O que todo mundo quer é vencer. E, quando isso acontece, nada mais justo do que comemorar. É nessa energia que Thiago Veigh da Silva, o Veigh, está rodando o país com a EVOM Tour — sigla de Eu Venci o Mundo, título de seu terceiro álbum de estúdio. A turnê solo do rapper paulista de 25 anos é o retrato da superação de quem saiu da periferia e, em apenas seis anos de carreira, conquistou um espaço entre os maiores nomes do cenário nacional.
A próxima parada é em Porto Alegre, nesta sexta-feira (7), na KTO Arena (Avenida Severo Dullius, 1.995), com um show que promete uma imersão completa: cerca de 30 músicas, palco inédito e cenografia exclusiva. Ingressos estão disponíveis no site da Eventim.
Veigh vive uma fase de ouro. Com mais de 22 milhões de ouvintes mensais nas plataformas de áudio, o rapper soma turnês internacionais e presença nos maiores festivais do país e do Exterior — como The Town, Rock in Rio e Rock in Rio Lisboa. Seu recente hit Artista Genérico chegou ao Top 1 do Spotify Brasil. Até a revista Forbes reconheceu o sucesso, destacando o nome do artista entre os jovens mais influentes do país em 2024.
— Quero seguir abrindo caminhos, mostrando que dá pra vencer sendo você mesmo, sem precisar se moldar. Enquanto minha música continuar inspirando alguém, eu vou continuar no corre — garante ele.

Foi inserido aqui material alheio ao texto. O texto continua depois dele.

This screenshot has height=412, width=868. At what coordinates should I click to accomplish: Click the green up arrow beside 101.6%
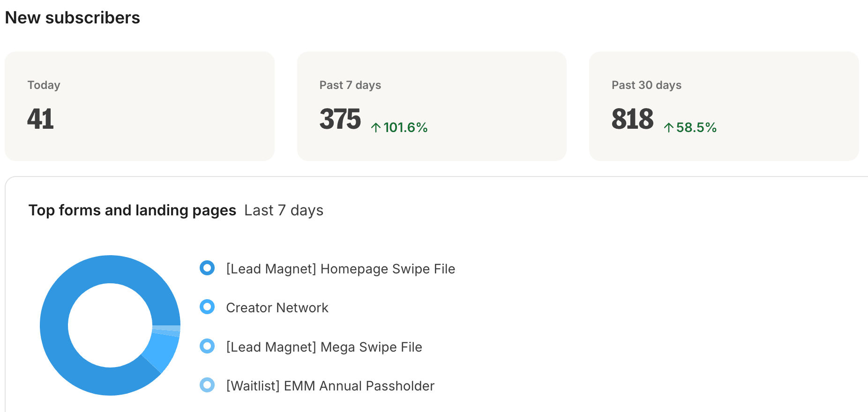[x=376, y=127]
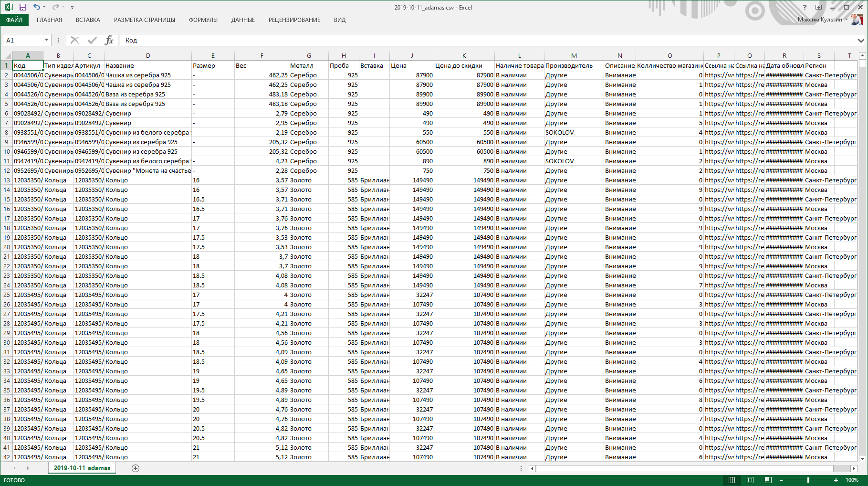Click the Insert Function fx icon
This screenshot has width=868, height=486.
point(109,40)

Em entrevista para GZH, Veigh fala sobre a nova turnê, o peso de “vencer o mundo” e como mantém a essência da quebrada mesmo após conquistar o topo das paradas.
Confira a entrevista
A EVOM Tour estreou com tudo em São Paulo, com direito a casa cheia e estrutura gigante. O que o público de Porto Alegre pode esperar desse show?
O público pode esperar algo inovador. A EVOM Tour é o maior projeto da minha carreira até agora, e a gente pensou em cada detalhe para entregar uma experiência completa. É um show cheio de emoção, com visual, repertório e momentos que representam tudo o que venho vivendo.
E ainda tem o show de abertura com a rapaziada da minha gravadora, a Supernova. O Nagalli, o Ghard, o G.A e o Niink estão representando pesado, levando o som deles pra galera e fazendo parte dessa experiência comigo. Quem for vai sentir o peso e a verdade do que é “vencer o mundo” com a gente.
Falando nisso, o nome do álbum e da turnê, Eu Venci o Mundo, tem um peso forte. Em que momento você sentiu que realmente “venceu o mundo”?
Acho que esse sentimento veio quando percebi o quanto meu trabalho impacta outras pessoas. Ver moleques da quebrada se inspirando na minha história, acreditando que também podem chegar lá, é o que me faz sentir que venci o mundo. Não é sobre fama ou dinheiro, é sobre propósito. Só de falar essa frase, já vem uma força diferente, como se fosse um lembrete de tudo o que superei.
Você costuma dizer que o palco é uma experiência emocional. Qual é o momento mais intenso do show para você?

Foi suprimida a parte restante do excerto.